Markets were expecting a UK tax rate hike on certain gambling revenues on the order of 25% to 30%, reported Jefferies Equity Research analyst James Wheatcroft. Instead, the Labour government’s budget delivered a 35% increase in the levy.
This would, Wheatcroft argued, spark a negative reaction in the markets. His views were conveyed in a 26 November investor note.
Wheatcroft predicted that the steepness of the impost would drive customers to offshore gambling providers. It also would create uncertainty around future revenues, he said, as it has in the Netherlands.
“A differential rate between sports and igaming may not drive the desired outcomes around ongoing sports support given the higher rate of tax for igaming,” Wheatcroft continued, “with bookmakers likely seeking to offset the igaming tax by reducing support.”
Igaming will be taxed at 40%, starting in April. The rate on online sports betting jumps for 15% to 25%, except for horse racing, which remains at the lower impost. Also unchanged is the tax rate on brick-and-mortar sportsbooks (15%), while casinos will continue to see a 20% levy. Bingo taxes would be abolished.
Operators are expected to offset the higher taxes with cutbacks in service. Affected areas, Wheatcroft opined, would be marketing, promotions and sponsorships. Odds would also be shifted in a direction less favorable to players.

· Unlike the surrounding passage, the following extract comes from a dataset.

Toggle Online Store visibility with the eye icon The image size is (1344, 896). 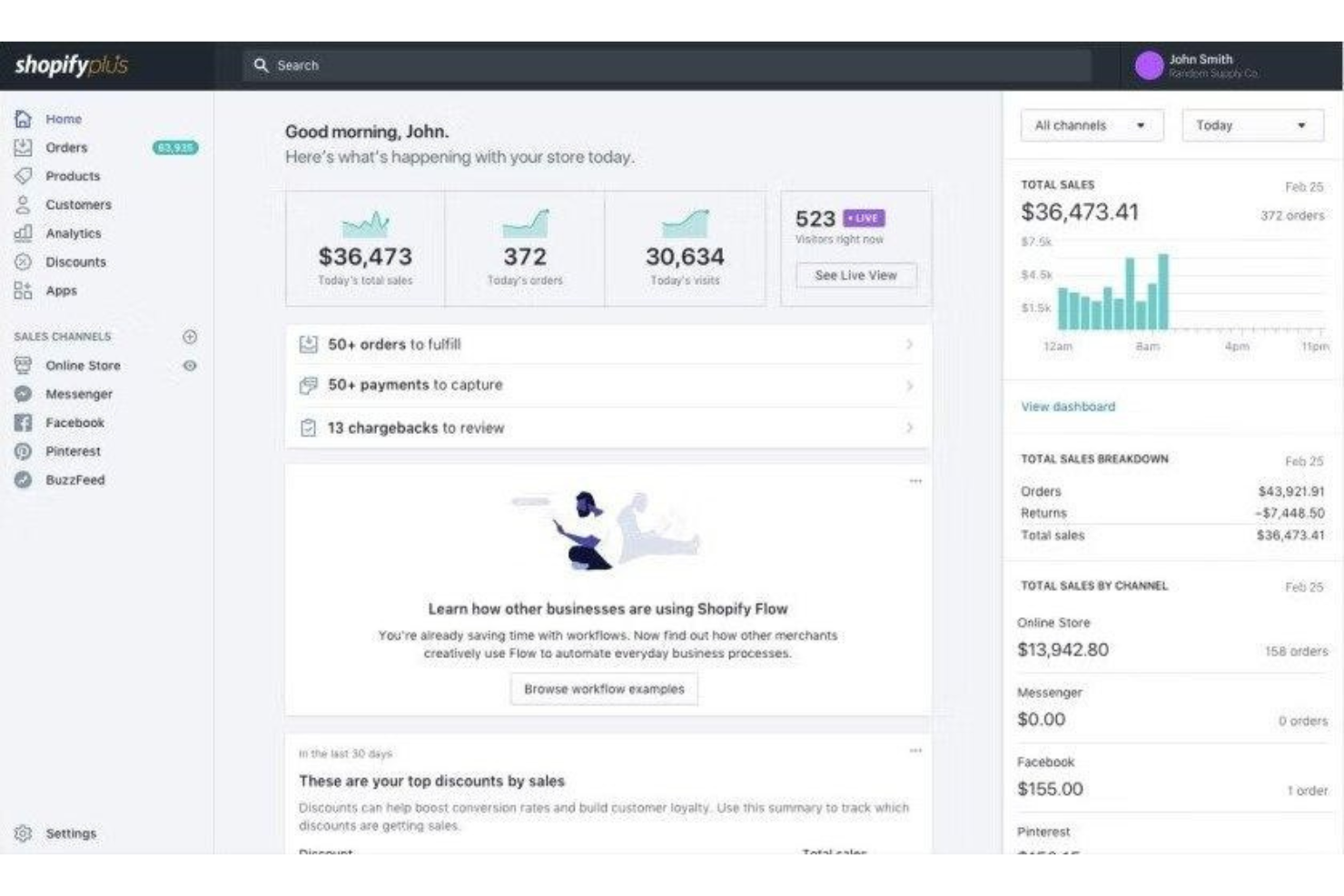coord(189,365)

“Raising taxes too high is likely to lead to an increase in black market activity and a loss of tax revenues,” Wheatcroft warned. He pointed to the Netherlands, where betting moved overseas once taxes hit 30%, compared to the UK’s 35% blended rate.
Even so, Wheatcroft kept “Buy” ratings on Entain and Flutter Entertainment, anticipating a downturn in their prices.
In a Deutsche Bank investor note published the same day, analyst Richard Stuber further quantified the effect. He predicted a 90% pass-through of the higher taxes in the form of less favorable odds and higher betting prices. He also forecast one-third less profitability for operators. The government’s revenue goal was pitched at £1.1 billion by the end of the decade.
Stuber further noted that the tax proposal coincided with the publication of gambling-revenue data through March of this year. Gross gaming revenue was up 9%, reaching £12.6 billion.
Within digital revenues, igaming grew 15%, one third being represented by online slots, which the Starmer government has targeted for higher taxation. Stuber called online slots “arguably the most politically controversial product … It is perhaps no surprise that this product therefore attracted the largest tax rise.”
The Rank Organization was deemed the winner” by Stuber, in that its expected cash-flow hit went from 35% to 25% once the government’s regimen was announced. The outlook for Entain was deemed “slightly better” than anticipated.
Stuber put “Buy” ratings on Flutter and Entain. “In summary, we see the budget as a clearing event which improves the near term outlook of the UK gambling sector,” he concluded.